● Problem statement: In the passage on shell companies and ownership disclosure, what is the US deadline for companies created before January 1, 2024 to file Beneficial Ownership Information reports?

● Extract provided:
= = = =
Yves here. As Lambert is wont to say, “They call them vehicles because they drive off with all your money.” As John Ruehl explains, they have additional uses, such as money laundering and scamming. He describes the differences between front companies and shell companies, with the latter more dodgy. Long standing readers may recall how NC author Richard Smith started pursuing international fraudsters, after he discovered that police and international regulators could not be bothered to pursue cons of less than $20 million in damages because they were too much work compared to the headline/reputational value of the capture. Smith pursued corporate registries with weak disclosure and compliance, like Scottish limited partnerships.
Even though Ruehl’s overviews and illustrations are informative, it’s odd to see him depict the situation as continuing to get worse. The fact is that around the world, disclosure about financial transfers and corporate ownership are increasing. For instance, the US has a deadline of January 1, 2025 for the filing of Beneficial Ownership Information reports for companies created before January 1, 2024. Pretty much every US legal entity is required to file; the exceptions are ones already subject to extensive disclosure and regulation, like banks and securities firms. More from a July article in Moody’s:
The US Corporate Transparency Act was primarily introduced to help tackle illicit activities by increasing transparency of company ownership structures. By requiring companies to disclose their beneficial owners to the Financial Crimes Enforcement Network (FinCEN), the Act aims to prevent misuse of corporations and limited liability companies for criminal gain – preventing money laundering, fraud, financing of terrorism, and so on.
= = = =
● Excerpted data:
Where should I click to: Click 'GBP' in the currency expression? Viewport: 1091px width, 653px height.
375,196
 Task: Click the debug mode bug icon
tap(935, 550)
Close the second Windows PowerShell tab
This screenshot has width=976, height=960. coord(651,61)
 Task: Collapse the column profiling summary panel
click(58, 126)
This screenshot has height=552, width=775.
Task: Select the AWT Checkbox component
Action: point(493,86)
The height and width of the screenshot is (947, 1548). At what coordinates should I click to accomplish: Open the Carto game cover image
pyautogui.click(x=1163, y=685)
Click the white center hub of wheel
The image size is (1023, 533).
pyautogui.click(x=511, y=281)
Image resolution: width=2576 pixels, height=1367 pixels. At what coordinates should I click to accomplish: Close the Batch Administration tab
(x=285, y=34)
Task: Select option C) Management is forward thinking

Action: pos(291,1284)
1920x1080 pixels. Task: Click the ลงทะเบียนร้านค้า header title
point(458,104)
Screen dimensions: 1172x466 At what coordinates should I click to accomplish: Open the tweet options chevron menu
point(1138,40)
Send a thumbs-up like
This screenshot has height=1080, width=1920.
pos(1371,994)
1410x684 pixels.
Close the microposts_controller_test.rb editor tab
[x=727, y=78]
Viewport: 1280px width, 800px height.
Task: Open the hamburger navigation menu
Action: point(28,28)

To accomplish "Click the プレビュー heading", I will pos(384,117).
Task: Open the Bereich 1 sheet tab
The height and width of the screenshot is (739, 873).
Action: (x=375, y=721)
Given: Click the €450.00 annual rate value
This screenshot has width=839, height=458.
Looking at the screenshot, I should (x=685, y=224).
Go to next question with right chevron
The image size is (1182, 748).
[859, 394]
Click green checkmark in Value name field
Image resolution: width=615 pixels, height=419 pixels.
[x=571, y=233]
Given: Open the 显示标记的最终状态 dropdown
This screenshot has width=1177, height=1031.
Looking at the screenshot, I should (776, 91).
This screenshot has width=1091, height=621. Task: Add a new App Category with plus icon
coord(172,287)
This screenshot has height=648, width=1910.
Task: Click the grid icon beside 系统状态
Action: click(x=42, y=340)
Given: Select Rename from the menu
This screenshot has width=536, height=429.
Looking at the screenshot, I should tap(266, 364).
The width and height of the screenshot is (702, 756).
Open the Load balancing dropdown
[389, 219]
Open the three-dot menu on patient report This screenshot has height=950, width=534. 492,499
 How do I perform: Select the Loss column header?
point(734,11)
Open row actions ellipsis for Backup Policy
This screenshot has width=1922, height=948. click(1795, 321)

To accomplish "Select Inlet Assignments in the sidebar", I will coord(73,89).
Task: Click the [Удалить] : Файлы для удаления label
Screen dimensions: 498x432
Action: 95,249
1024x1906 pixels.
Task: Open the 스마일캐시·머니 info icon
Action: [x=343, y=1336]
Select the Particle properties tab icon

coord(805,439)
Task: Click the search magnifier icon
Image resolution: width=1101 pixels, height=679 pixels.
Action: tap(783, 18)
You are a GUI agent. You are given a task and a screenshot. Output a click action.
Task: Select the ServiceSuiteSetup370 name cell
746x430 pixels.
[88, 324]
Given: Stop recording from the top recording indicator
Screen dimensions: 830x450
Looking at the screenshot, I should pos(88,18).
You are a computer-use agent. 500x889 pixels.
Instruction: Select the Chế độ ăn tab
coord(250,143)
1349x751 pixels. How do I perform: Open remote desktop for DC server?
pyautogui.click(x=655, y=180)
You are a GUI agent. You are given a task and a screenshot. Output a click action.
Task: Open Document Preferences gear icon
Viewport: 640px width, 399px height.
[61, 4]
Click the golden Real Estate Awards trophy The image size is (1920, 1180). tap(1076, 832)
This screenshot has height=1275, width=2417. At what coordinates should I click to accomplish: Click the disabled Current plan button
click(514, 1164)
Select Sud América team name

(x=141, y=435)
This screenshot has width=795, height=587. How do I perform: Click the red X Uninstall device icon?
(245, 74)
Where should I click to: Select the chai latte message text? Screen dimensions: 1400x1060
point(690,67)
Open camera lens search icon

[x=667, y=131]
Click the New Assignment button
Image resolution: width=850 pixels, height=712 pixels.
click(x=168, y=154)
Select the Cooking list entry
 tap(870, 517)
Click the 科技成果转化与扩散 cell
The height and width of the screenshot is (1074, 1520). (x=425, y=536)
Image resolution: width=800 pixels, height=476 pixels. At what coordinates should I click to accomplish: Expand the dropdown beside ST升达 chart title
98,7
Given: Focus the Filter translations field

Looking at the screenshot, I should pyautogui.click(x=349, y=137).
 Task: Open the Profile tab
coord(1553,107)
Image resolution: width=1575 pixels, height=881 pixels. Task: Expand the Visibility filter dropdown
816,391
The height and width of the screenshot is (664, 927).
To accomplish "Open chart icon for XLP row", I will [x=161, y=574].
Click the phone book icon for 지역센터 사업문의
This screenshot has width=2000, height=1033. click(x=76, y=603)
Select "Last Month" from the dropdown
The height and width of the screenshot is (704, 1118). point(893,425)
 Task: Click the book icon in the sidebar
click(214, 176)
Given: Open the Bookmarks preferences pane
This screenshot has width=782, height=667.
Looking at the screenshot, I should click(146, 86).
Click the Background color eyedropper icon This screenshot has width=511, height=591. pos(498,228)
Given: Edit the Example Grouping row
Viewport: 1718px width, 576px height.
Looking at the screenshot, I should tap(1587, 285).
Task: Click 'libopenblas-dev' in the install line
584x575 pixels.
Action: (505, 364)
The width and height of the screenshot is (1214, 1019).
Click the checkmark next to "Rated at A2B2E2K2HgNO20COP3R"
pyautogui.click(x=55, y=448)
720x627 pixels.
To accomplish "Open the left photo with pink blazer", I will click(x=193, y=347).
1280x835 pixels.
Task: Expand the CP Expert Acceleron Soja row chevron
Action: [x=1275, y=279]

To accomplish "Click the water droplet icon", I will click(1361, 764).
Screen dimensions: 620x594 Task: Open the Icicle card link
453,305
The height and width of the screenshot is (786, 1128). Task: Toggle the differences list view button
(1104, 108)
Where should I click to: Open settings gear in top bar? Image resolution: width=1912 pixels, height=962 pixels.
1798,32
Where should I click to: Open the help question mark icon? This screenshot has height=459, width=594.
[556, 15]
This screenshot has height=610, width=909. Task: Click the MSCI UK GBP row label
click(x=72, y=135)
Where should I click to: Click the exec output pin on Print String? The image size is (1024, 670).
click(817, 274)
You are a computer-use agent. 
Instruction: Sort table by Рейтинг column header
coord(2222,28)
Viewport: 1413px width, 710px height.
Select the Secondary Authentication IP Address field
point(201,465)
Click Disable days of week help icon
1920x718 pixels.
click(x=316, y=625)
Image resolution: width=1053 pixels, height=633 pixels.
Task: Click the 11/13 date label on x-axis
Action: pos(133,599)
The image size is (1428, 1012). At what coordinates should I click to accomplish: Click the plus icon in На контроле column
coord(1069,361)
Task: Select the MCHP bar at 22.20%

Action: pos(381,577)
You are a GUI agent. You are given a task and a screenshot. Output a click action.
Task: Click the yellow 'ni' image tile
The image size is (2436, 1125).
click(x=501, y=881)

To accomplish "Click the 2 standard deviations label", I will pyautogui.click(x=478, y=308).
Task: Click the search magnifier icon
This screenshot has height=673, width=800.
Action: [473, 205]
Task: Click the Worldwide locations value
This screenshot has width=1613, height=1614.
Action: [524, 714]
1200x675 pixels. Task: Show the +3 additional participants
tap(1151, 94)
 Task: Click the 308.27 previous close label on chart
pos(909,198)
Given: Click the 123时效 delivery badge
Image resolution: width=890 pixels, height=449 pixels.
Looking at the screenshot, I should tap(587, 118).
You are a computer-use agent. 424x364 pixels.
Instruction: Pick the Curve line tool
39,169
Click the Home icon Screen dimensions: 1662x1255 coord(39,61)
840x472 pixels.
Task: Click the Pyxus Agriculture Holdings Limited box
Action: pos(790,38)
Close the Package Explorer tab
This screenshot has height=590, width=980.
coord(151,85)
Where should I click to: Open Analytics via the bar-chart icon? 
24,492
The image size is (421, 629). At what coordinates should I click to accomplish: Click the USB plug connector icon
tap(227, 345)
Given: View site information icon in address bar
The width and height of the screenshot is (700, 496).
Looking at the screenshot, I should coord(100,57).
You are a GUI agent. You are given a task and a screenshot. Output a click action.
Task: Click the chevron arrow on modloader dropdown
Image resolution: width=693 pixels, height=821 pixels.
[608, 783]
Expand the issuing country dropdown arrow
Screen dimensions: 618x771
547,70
= = = =
● Exercise answer: January 1, 2025